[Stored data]
----------
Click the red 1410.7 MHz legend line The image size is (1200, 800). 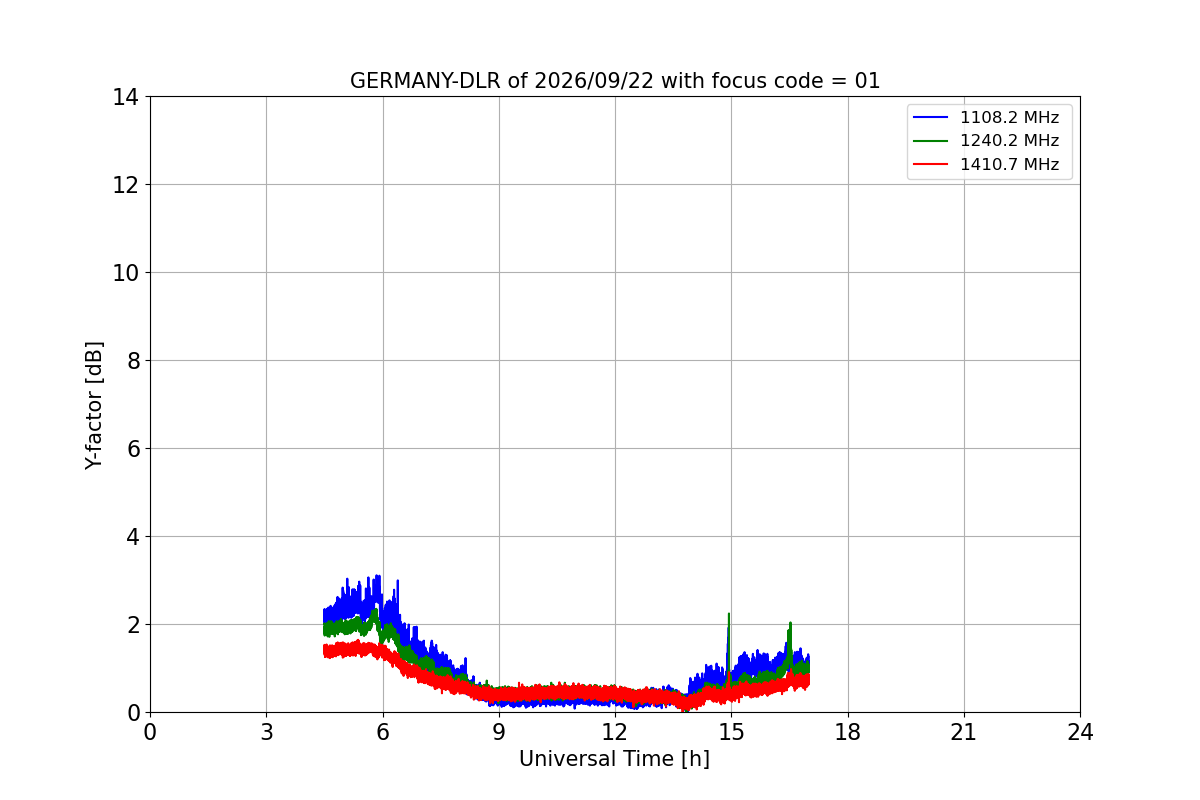click(x=931, y=165)
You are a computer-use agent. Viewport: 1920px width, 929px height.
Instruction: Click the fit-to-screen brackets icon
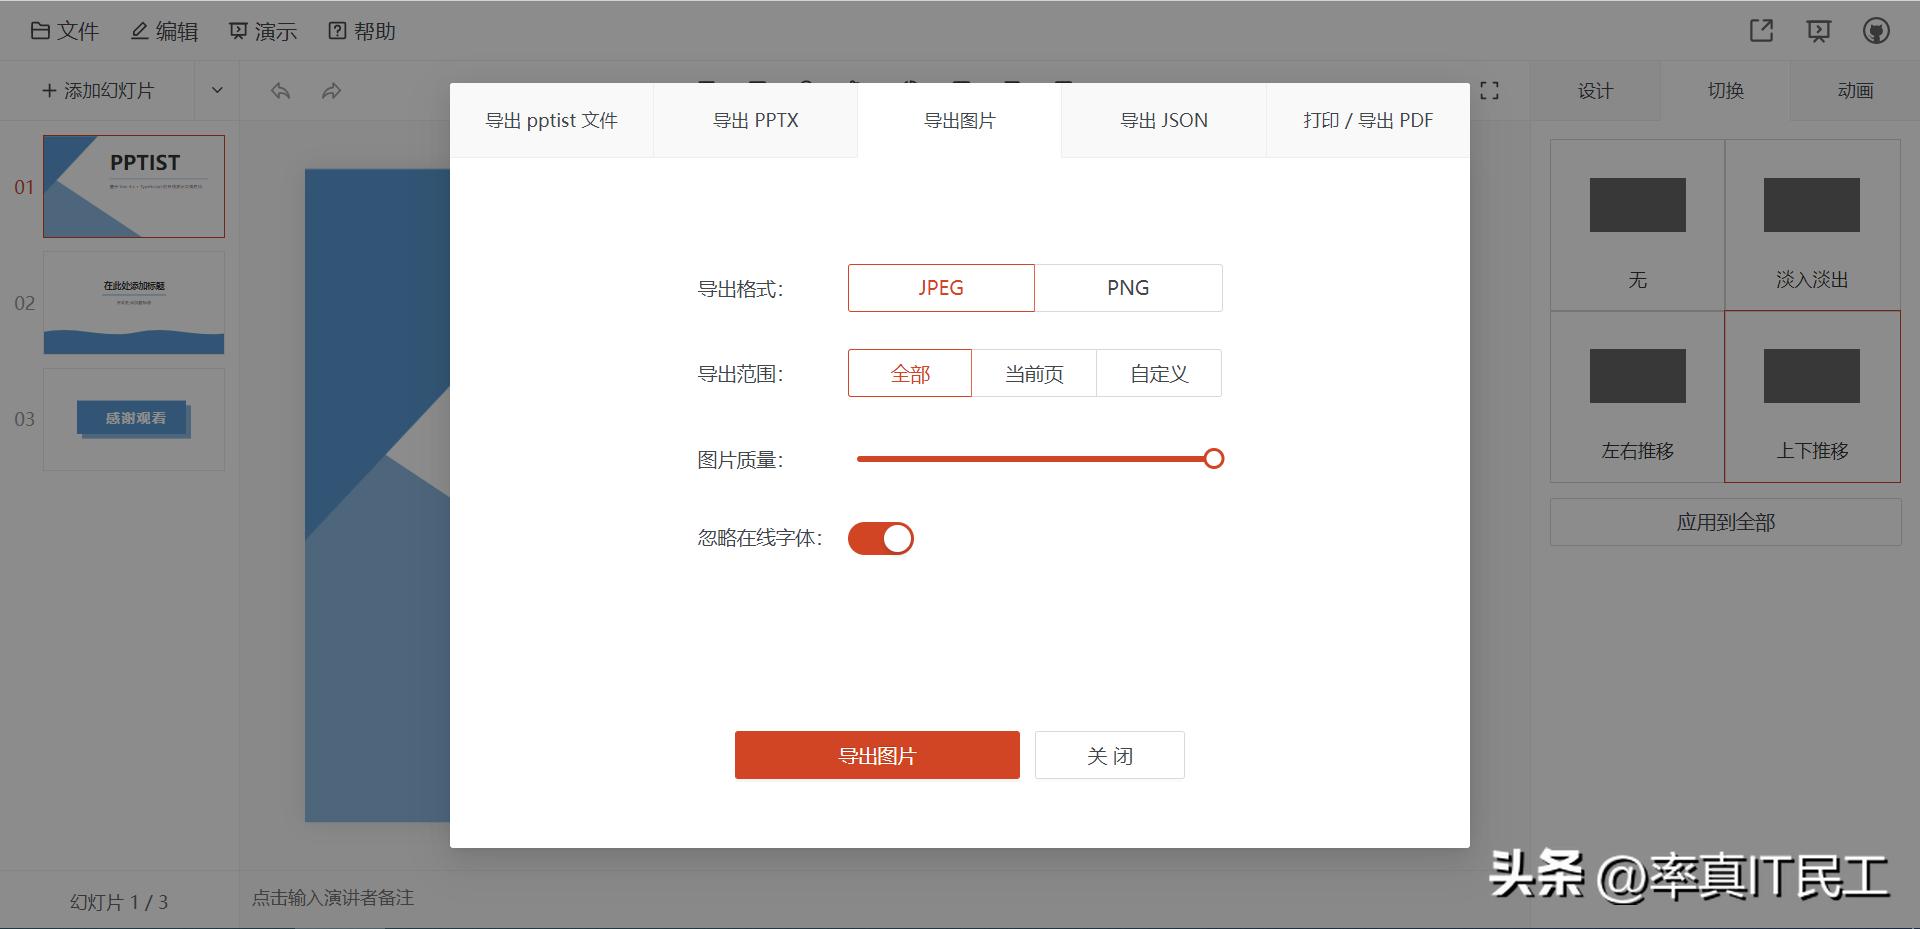[1489, 91]
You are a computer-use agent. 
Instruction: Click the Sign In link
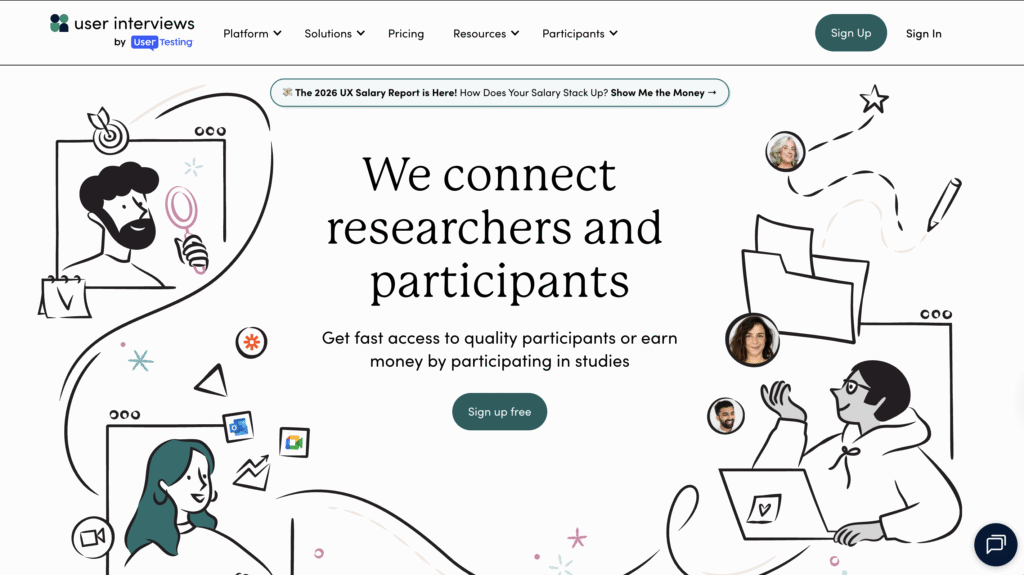click(x=923, y=33)
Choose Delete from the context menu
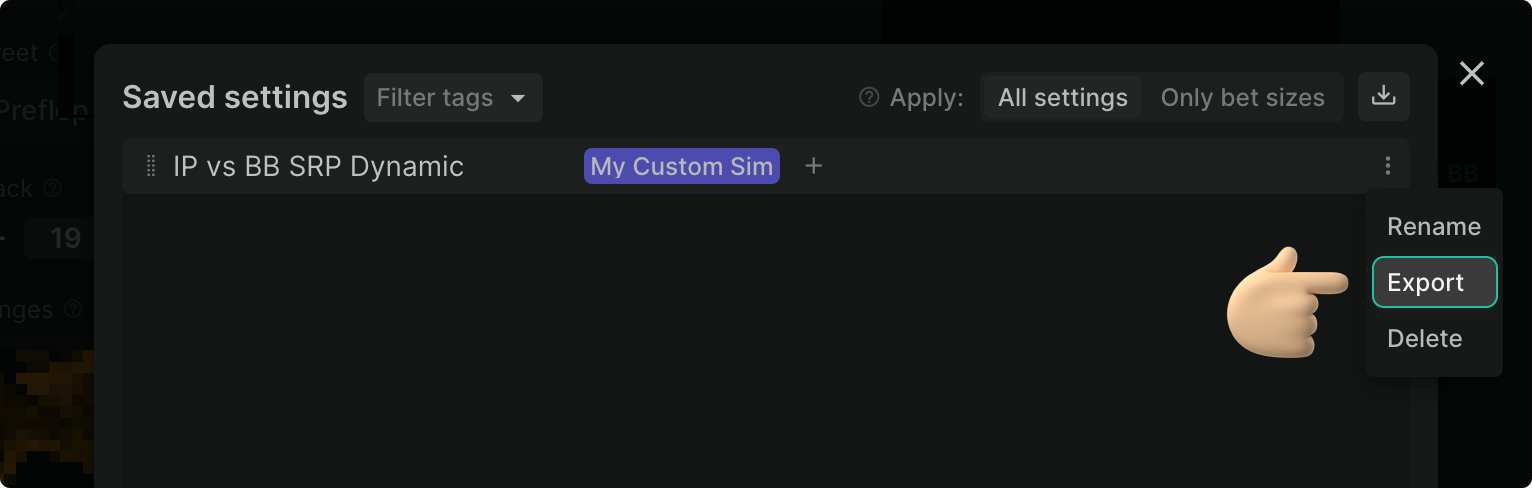This screenshot has height=488, width=1532. click(x=1424, y=339)
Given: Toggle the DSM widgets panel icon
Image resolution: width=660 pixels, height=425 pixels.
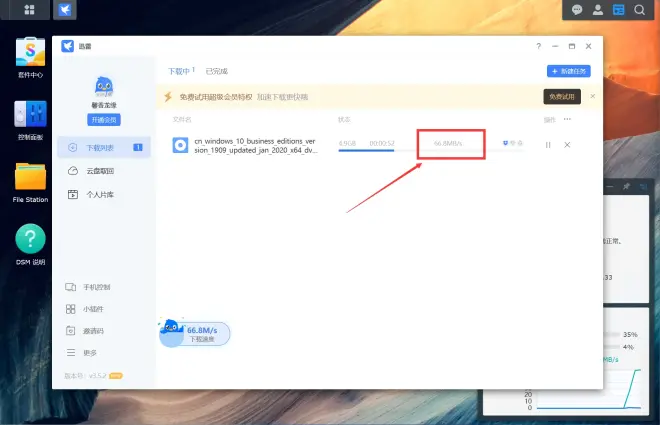Looking at the screenshot, I should point(618,10).
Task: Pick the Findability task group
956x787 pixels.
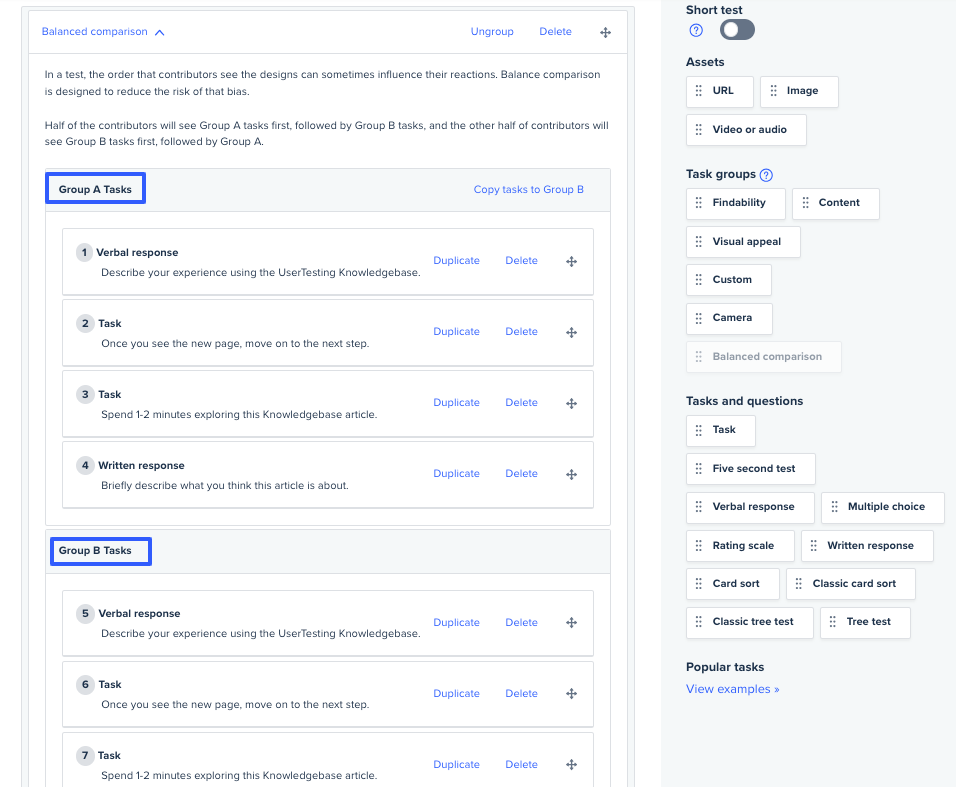Action: [737, 203]
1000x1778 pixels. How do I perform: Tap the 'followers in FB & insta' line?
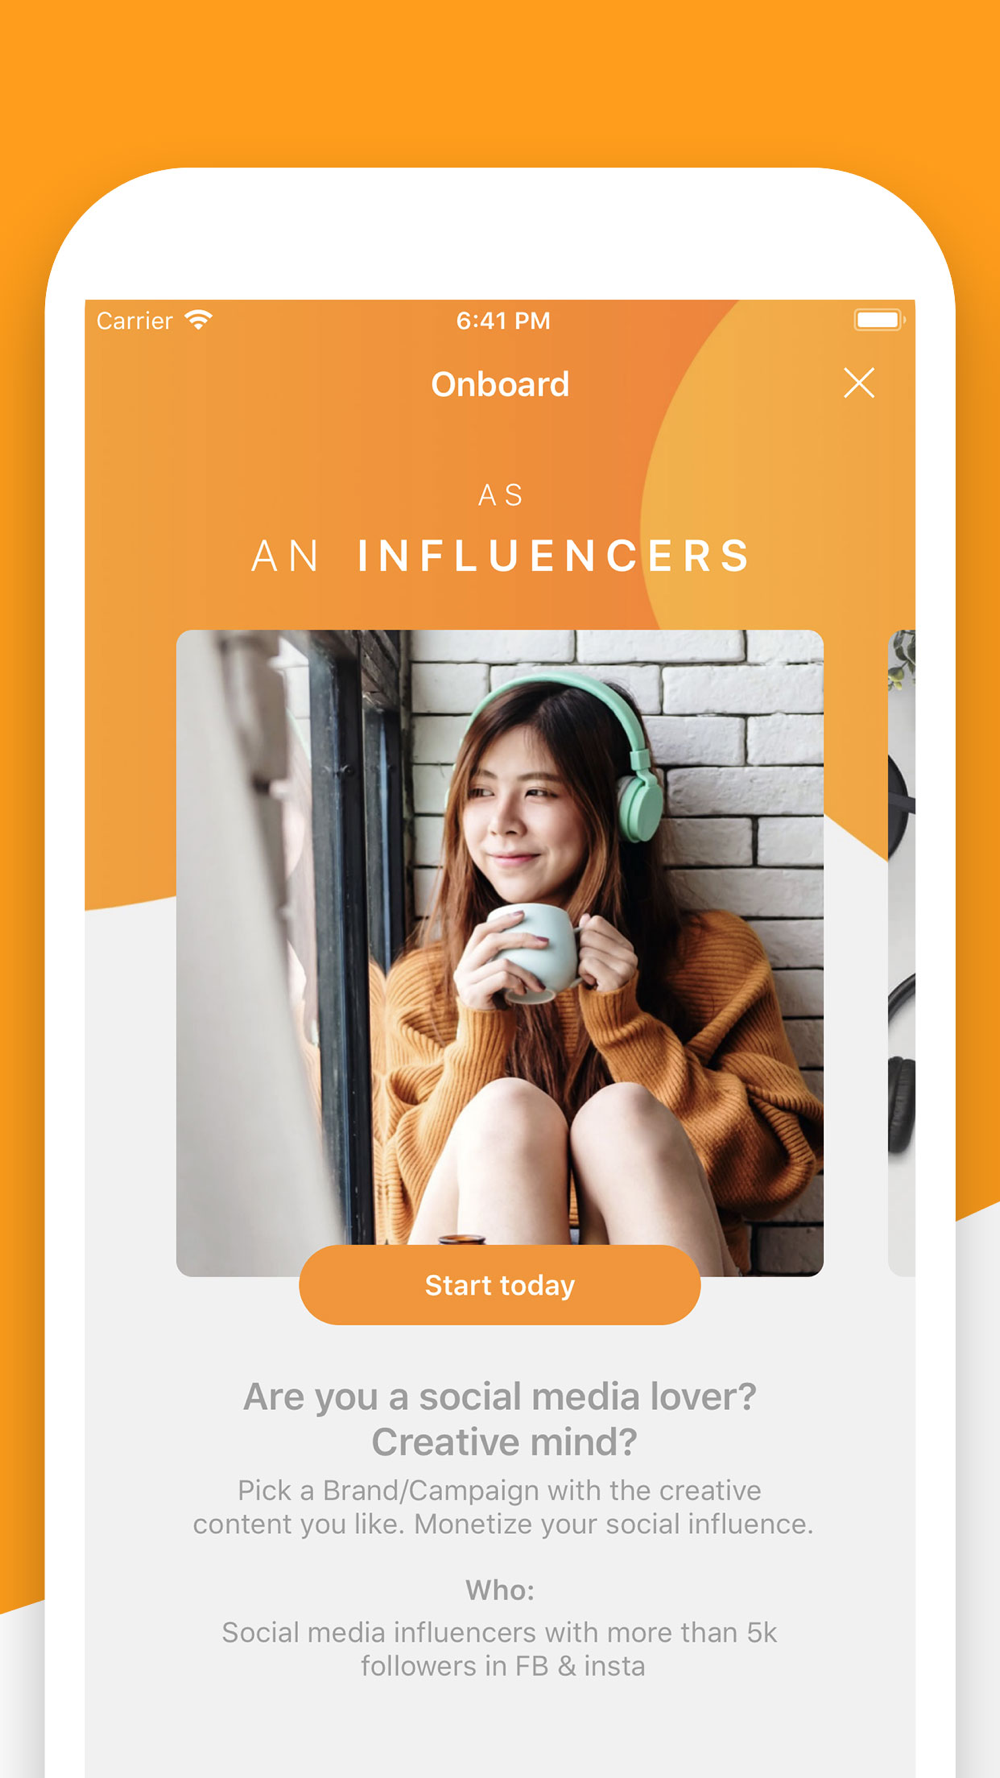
----------
**Aim of the exercise**
Which lines of the data contain the string "agent"? Copy each one.

**Your response**
You are a computer-use agent. Viewport: 1920px width, 929px height.
You are a computer-use agent. 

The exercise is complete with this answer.